Glintstone unifies fragmented cuneiform research data so scholars and volunteers can close that gap.
This doc gets you oriented in under 5 minutes.
A clay tablet, roughly the size of your palm. Pressed into wet clay ~3,800 years ago in what is now Iraq. It's a word list -- a school exercise where a student practiced writing Sumerian vocabulary.
353,283 tablets like this one sit in Glintstone's database. Here's what it takes to understand just one.
A curator in a museum photographs the tablet. Front side (obverse), back side (reverse), edges. The photo enters CDLI's catalog and gets a P-number -- a universal identifier that every system in the field uses.
P-number = the join key for everything in Glintstone. Think of it like a DOI, but for tablets. Example: P227657.
The surface shows wedge-shaped marks. This is cuneiform -- a writing system used from ~3400 BCE to ~100 CE.
This is not an alphabet. There are ~3,400 known signs. Each sign can represent a syllable, a whole word, a word function (AKA "determinative"), or all three -- depending on context and language. The canonical inventory (OGSL) catalogs these signs along with ~15,000 reading values.
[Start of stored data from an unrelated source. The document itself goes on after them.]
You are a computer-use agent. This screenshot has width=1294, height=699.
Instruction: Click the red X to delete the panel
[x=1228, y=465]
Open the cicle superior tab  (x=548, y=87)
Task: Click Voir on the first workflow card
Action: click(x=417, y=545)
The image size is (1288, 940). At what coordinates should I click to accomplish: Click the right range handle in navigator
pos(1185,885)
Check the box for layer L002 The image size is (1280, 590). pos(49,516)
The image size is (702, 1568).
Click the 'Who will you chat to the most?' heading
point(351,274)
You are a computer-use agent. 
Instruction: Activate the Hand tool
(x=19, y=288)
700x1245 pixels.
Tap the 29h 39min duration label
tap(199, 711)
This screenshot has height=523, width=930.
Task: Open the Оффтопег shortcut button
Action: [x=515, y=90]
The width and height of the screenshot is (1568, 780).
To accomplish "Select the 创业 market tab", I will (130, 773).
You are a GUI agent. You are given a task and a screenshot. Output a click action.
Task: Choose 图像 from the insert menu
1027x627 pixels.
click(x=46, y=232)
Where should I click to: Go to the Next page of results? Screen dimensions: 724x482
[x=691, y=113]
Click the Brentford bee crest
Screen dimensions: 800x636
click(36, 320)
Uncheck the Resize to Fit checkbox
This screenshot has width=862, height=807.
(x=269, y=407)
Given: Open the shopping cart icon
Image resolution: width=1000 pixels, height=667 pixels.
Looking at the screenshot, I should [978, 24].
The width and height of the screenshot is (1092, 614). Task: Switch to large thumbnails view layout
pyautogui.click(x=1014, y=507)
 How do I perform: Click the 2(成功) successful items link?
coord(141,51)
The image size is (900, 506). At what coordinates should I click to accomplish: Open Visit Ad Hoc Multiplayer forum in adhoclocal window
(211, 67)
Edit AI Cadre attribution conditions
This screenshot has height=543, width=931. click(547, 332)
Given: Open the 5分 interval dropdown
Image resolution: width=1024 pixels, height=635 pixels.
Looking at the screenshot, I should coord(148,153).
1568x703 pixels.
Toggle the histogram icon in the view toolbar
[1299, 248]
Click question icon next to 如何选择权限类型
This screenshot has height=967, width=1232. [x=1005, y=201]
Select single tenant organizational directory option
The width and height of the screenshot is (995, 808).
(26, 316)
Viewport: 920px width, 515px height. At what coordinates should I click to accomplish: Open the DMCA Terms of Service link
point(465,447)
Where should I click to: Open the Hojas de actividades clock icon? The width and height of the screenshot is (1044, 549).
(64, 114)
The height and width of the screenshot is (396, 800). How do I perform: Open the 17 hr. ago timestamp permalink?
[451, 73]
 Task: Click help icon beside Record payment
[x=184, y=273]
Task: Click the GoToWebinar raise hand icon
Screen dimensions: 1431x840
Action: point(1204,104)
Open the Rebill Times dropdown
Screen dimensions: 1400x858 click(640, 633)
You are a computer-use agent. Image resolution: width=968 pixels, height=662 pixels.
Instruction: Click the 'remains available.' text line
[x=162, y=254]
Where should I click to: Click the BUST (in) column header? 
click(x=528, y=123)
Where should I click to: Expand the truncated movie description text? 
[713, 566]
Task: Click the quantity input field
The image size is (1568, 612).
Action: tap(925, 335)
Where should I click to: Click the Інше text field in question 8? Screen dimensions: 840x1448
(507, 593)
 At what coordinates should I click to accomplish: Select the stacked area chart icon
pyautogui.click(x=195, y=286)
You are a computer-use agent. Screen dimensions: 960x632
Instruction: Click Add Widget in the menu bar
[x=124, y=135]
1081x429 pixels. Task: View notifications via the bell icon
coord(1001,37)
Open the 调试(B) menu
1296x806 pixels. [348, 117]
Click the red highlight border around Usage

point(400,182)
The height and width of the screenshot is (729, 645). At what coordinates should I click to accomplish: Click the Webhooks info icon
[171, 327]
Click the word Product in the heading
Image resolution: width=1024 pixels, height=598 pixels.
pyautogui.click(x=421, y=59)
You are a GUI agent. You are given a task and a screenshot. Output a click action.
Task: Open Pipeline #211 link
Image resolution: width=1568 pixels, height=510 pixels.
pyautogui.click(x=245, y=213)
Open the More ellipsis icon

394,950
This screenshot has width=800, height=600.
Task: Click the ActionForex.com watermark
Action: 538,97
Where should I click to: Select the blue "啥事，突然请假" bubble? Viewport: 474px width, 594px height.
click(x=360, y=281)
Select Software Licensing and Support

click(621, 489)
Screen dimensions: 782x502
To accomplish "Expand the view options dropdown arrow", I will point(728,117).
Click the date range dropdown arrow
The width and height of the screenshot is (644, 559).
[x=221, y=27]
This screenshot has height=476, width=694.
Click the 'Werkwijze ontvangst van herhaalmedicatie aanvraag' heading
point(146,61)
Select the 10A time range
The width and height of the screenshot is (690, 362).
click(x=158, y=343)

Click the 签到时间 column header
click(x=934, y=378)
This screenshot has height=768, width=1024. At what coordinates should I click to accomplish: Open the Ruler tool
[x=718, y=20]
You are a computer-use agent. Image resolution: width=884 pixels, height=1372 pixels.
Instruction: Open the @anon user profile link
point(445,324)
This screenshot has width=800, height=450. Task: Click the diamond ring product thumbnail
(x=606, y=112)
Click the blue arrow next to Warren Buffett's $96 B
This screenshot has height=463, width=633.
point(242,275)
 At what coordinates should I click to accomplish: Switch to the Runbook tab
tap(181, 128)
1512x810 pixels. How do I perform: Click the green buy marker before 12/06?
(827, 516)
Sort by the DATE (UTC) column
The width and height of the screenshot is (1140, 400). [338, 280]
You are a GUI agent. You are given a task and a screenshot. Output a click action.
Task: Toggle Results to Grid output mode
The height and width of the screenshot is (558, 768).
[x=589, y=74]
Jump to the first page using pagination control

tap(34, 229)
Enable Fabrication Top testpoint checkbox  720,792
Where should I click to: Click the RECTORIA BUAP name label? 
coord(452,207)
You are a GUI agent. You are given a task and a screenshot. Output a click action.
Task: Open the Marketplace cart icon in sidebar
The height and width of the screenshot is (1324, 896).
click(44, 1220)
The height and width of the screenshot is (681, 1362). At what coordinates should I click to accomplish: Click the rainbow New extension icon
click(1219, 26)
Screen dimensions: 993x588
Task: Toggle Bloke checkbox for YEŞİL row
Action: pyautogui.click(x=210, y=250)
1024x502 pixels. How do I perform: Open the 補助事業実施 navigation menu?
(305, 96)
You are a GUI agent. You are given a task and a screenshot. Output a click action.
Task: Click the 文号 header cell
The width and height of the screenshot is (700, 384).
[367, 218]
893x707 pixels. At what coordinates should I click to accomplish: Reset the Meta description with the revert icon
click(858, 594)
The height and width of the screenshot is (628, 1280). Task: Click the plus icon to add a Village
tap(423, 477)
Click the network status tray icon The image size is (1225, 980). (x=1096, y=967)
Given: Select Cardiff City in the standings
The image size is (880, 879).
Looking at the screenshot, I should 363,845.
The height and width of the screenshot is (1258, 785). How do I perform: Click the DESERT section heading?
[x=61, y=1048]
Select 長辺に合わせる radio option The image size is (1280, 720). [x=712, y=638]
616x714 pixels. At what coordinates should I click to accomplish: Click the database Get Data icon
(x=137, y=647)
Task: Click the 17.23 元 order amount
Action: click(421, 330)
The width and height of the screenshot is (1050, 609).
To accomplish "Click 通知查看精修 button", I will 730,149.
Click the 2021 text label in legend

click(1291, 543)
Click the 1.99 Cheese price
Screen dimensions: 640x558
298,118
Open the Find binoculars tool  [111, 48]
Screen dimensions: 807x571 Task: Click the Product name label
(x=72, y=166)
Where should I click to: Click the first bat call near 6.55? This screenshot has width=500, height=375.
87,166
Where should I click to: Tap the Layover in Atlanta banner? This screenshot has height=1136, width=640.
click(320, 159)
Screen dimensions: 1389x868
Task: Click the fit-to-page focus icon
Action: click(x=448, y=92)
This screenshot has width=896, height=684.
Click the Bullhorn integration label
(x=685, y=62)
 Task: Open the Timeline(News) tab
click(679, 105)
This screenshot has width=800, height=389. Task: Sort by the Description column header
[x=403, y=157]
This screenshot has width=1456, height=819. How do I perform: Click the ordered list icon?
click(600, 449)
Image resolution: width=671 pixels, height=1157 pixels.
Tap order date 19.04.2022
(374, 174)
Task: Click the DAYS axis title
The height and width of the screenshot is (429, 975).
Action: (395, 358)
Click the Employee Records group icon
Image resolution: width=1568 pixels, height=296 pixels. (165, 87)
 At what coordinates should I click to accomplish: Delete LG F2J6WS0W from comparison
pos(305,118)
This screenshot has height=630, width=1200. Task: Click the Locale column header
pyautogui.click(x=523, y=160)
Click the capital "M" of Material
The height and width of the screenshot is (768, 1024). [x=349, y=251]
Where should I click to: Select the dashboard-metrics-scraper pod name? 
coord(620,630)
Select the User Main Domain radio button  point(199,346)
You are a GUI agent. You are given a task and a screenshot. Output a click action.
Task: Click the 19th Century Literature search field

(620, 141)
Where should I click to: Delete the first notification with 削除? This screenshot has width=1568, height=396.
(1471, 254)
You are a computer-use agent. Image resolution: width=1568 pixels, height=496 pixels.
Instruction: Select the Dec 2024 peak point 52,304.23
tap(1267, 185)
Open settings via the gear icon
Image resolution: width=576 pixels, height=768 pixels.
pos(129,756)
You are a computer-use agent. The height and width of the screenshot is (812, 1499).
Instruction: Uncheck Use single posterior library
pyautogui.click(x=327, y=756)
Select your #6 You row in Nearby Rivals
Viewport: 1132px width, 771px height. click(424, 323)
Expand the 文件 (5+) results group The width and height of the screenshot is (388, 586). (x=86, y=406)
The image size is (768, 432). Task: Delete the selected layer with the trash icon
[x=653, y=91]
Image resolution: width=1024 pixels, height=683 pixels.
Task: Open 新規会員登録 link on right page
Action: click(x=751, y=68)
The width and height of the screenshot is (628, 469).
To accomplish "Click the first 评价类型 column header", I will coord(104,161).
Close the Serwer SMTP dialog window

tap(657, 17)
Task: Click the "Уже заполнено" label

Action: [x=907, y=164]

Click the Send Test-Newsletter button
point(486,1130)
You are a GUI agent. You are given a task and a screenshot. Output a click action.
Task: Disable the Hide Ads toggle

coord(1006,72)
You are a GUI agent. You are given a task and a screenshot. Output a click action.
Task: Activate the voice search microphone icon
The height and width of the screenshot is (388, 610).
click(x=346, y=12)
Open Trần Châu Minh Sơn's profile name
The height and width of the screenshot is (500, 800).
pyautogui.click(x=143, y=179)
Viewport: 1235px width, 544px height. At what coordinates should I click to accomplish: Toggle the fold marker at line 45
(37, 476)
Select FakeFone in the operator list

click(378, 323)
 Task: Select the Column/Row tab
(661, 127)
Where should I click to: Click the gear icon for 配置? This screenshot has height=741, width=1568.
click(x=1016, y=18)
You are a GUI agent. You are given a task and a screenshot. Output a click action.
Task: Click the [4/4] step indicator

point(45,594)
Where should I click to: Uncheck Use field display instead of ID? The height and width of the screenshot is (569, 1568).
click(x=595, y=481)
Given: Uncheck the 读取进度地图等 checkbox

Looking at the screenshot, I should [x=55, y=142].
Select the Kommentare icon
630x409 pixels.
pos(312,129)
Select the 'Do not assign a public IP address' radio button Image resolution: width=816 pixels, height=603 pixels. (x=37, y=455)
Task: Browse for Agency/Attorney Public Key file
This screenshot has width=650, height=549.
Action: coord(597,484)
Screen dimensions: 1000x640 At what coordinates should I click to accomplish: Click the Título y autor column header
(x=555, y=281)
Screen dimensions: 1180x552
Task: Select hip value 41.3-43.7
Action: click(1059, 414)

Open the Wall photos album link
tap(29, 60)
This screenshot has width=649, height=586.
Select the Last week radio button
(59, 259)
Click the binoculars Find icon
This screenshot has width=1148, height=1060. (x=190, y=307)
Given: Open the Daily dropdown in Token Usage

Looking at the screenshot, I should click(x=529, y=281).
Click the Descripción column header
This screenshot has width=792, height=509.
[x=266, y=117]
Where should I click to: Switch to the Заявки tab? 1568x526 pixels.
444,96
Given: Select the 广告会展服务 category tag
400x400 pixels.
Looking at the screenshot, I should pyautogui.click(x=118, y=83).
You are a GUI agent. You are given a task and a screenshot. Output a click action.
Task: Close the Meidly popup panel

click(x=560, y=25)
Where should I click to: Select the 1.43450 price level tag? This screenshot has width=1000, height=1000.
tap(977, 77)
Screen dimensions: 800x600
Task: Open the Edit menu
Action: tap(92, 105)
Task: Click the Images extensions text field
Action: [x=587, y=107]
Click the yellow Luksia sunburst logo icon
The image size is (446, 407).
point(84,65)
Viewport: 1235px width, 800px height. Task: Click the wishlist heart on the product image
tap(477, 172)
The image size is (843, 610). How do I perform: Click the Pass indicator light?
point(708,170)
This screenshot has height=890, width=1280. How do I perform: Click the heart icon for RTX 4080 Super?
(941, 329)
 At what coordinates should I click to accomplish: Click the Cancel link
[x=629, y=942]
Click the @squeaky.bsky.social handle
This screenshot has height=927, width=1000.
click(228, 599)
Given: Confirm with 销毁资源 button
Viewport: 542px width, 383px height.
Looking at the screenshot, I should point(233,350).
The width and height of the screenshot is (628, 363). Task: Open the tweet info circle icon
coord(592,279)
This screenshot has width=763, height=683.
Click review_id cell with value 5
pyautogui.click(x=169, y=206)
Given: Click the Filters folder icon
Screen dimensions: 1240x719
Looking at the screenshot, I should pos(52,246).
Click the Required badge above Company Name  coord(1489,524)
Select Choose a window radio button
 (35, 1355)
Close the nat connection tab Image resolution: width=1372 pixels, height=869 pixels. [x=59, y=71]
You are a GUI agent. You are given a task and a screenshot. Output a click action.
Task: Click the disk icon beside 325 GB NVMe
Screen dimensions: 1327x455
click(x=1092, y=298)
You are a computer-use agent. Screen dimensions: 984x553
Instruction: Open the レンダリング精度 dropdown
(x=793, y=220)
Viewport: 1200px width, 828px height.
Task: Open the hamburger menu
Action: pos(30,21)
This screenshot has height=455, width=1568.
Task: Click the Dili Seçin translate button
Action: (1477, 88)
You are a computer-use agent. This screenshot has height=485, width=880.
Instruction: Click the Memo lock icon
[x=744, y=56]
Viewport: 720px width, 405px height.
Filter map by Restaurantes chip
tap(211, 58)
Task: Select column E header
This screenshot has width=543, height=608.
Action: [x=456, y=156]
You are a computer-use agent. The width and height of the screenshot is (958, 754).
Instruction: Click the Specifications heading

To put that in perspective: English has 26 letters. Cuneiform has 3,400 signs, each of which might mean several completely different things.
Polyvalency = one sign, many readings. The sign "/KA/" can be read as "ka," "gu," "dug," "inim," or "zu" depending on context. A scholar needs years of training and surrounding context to know which reading is correct.
Glintstone includes an ML model (Deformable DETR) that draws bounding boxes around signs it detects in tablet photographs. It currently knows 173 sign classes out of 3,400+. Human experts handle the rest.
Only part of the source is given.